Por mais de uma década, Alaa Abd el-Fattah entrou e saiu das prisões do Egito, nunca livre do assédio do aparato militar do Estado. Em 2011, durante o auge da revolução, Alaa emergiu como uma voz importante de sua geração e desde então tem sido uma firme bússola moral, apesar das tentativas de seu país de sufocar sua voz. Em 25 de janeiro de 2014, para comemorar o terceiro aniversário da derrubada do governo de Hosni Mubarak, Alaa e o poeta Ahmed Douma escreveram uma epístola comovente de sua masmorra na prisão de Tora, no Cairo. Essa prisão, que abriga Alaa e outros presos políticos, não fica longe do belo Nilo e – dependendo do tráfego do Cairo – não muito longe do escritório do Mada Masr, na Garden City, onde a epístola foi publicada. Em cidades como o Cairo, as prisões onde os presos políticos são torturados estão frequentemente localizadas em bairros comuns.

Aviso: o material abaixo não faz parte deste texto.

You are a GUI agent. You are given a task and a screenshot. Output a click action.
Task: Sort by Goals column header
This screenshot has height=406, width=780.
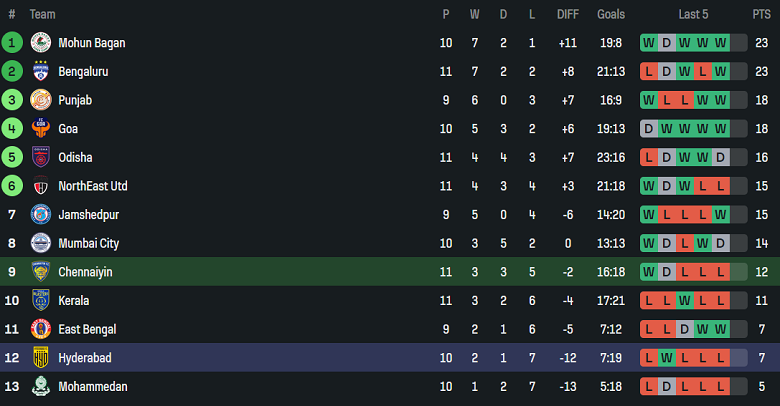610,14
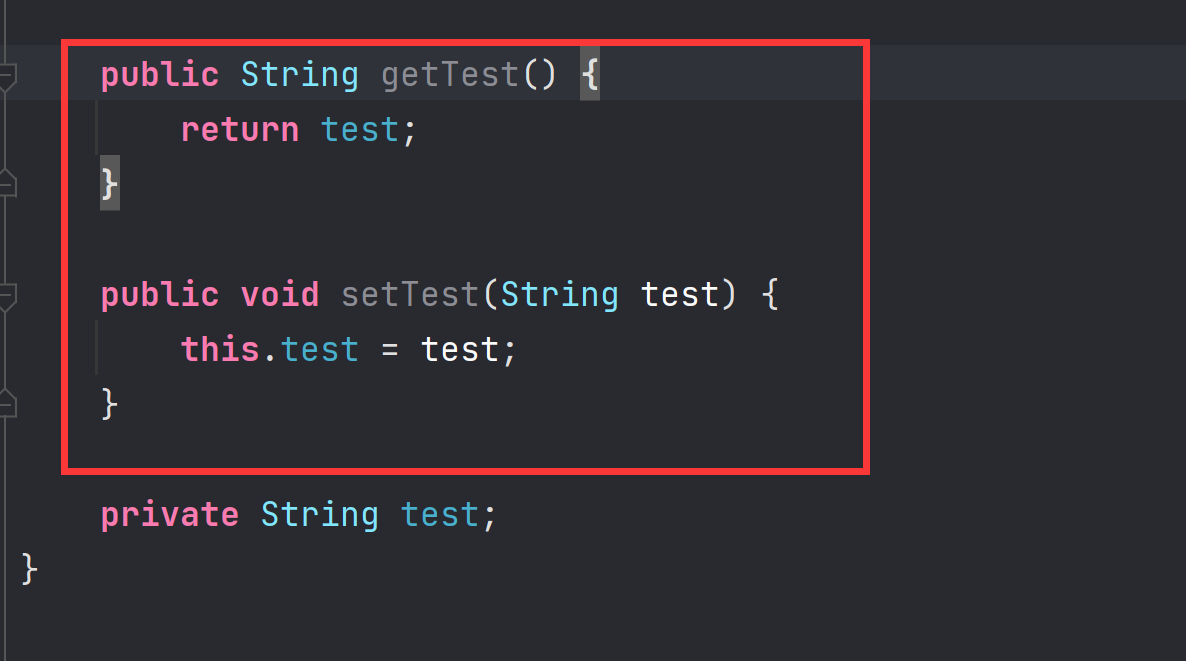Place cursor on getTest method name
Image resolution: width=1186 pixels, height=661 pixels.
click(x=449, y=75)
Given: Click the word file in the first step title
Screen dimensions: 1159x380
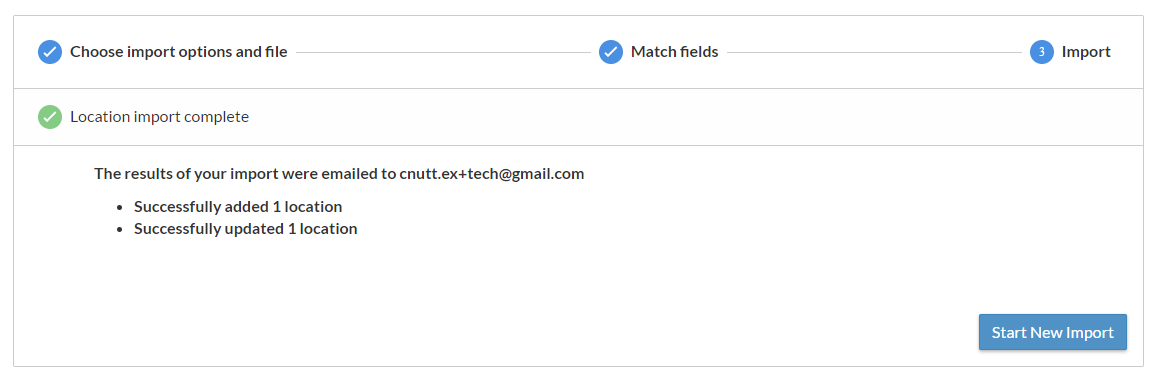Looking at the screenshot, I should tap(275, 52).
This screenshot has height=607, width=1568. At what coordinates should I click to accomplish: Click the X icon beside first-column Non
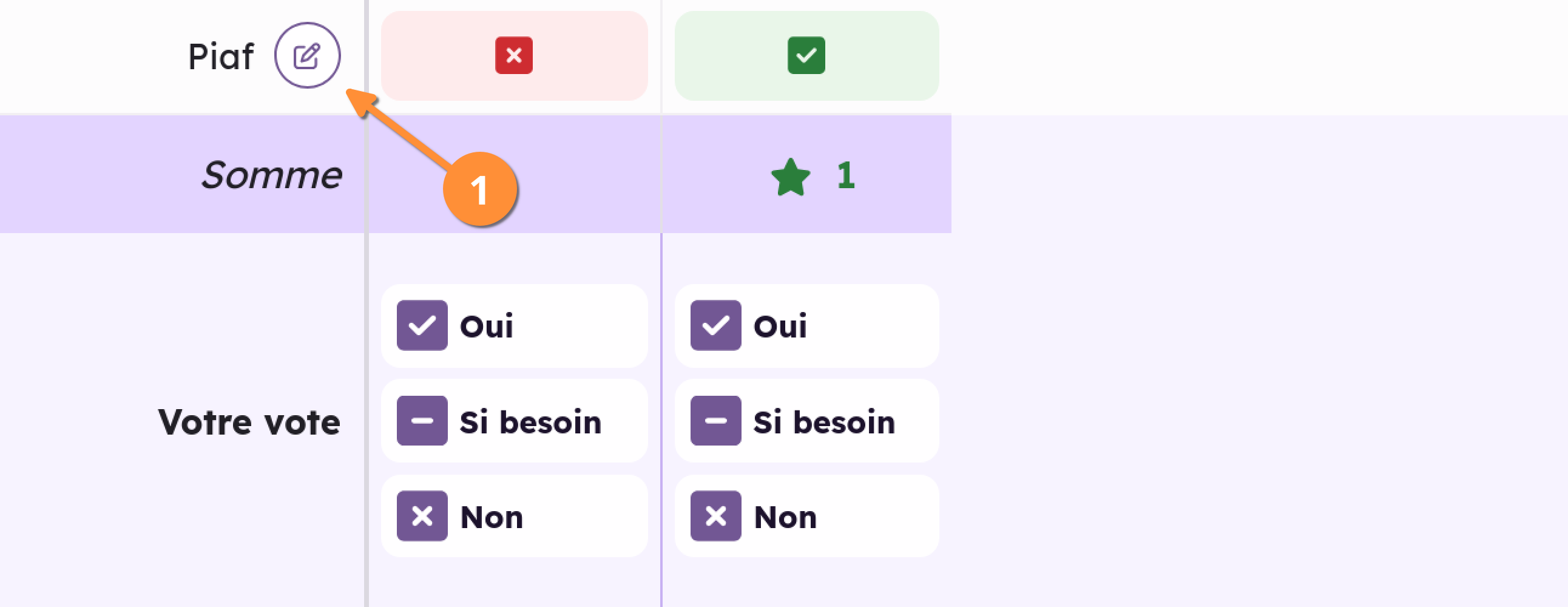coord(422,517)
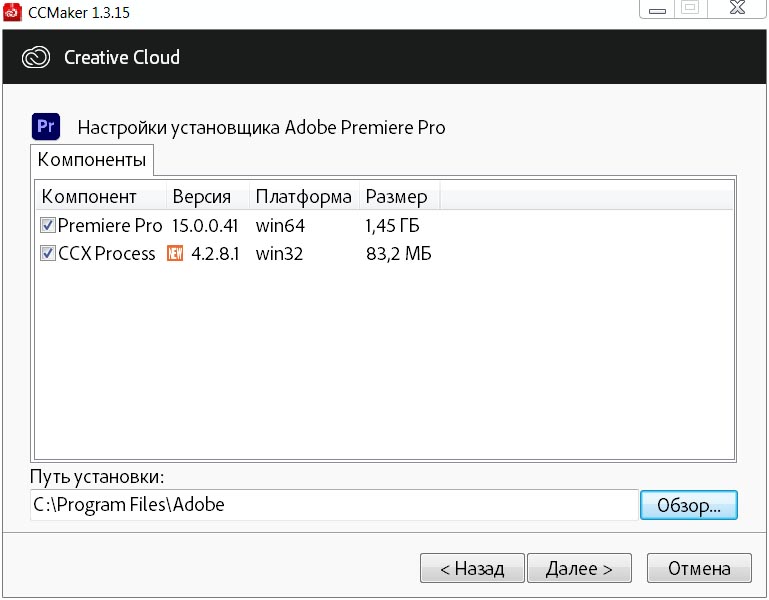Image resolution: width=769 pixels, height=600 pixels.
Task: Click the Платформа column header
Action: [303, 196]
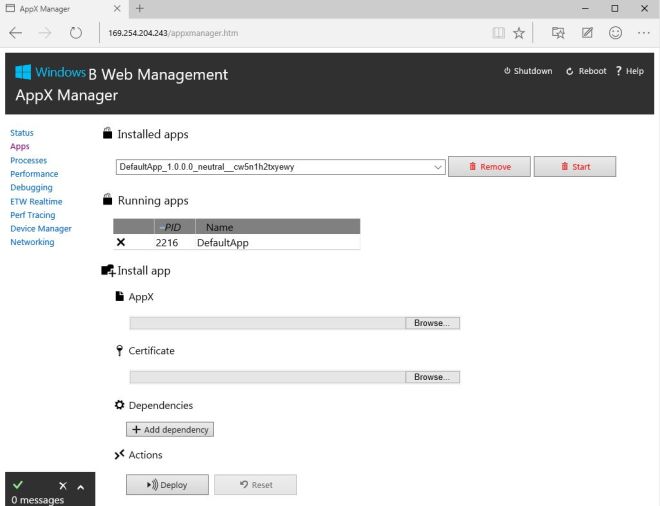This screenshot has height=506, width=660.
Task: Click Browse for the AppX file
Action: tap(432, 323)
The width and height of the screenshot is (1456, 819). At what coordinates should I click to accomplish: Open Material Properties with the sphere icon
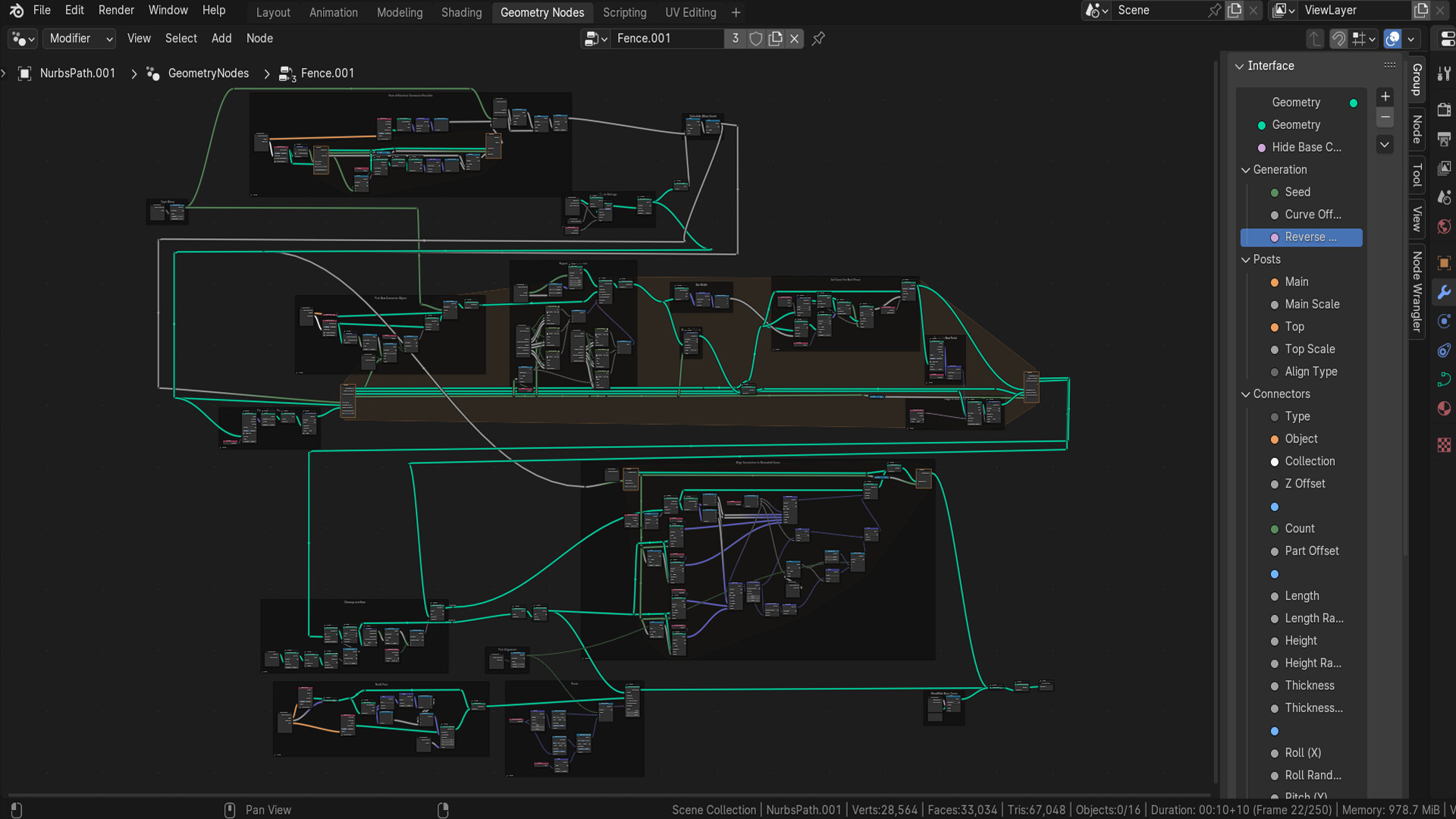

“Quem disse que somos inigualáveis? Ou que somos uma geração encantada?”, escreveram Douma e Alaa, refletindo sobre a ideia de que a revolta de 2011 foi algo excepcional. “Somos humanos”, escreveram eles, “mas no escuro desejamos a luz”. A Rede Árabe de Informações sobre Direitos Humanos estima que houve 65 mil presos políticos no Egito desde a tomada do Estado em 2013 pelo presidente Abdel Fattah al-Sisi. Alaa está detido sob várias acusações, mas a maioria delas decorre de uma acusação frívola e maliciosa de que ele organizou um protesto que durou cerca de quinze minutos; por esses quinze minutos ele esteve preso durante grande parte da última década.

 

 

Khaled Hafez (Egito), Forward by Day 1, 2013.

 

Quantas pessoas sensíveis em todo o mundo estão detidas em prisões, indiciadas por acusações ridículas? Os relatórios que circulam pela internet – muitos deles de grupos de direitos humanos baseados no Ocidente – não são totalmente confiáveis, pois ignoram ou minimizam o histórico de governos ocidentais e regimes pró-ocidentais. O governo dos Estados Unidos, por exemplo, nega ter presos políticos, apesar de existirem campanhas internacionais para libertar pessoas como Alvaro Luna Hernandez (La Raza), os Cinco da Terra Santa, Leonard Peltier (Movimento Indígena Americano), Marius Manson (Frente de Libertação da Terra), Mumia Abu-Jamal (MOVE) e Mutulu Shakur (Exército de Libertação Negra). “Essas pessoas estão detidas sem justa causa, muitas vezes porque exerceram pacificamente seus direitos humanos – como a liberdade de expressão – ou defenderam os direitos dos outros. Eles podem ter organizado um partido de oposição. Denunciado abusos e corrupção. Participado de um protesto pacífico”. Essas são as palavras do secretário de Estado dos EUA, Antony Blinken, em 7 de dezembro de 2021. Ironicamente, suas palavras se aplicam a dissidentes dentro dos Estados Unidos, bem como a dissidentes de aliados, como Arábia Saudita e Colômbia.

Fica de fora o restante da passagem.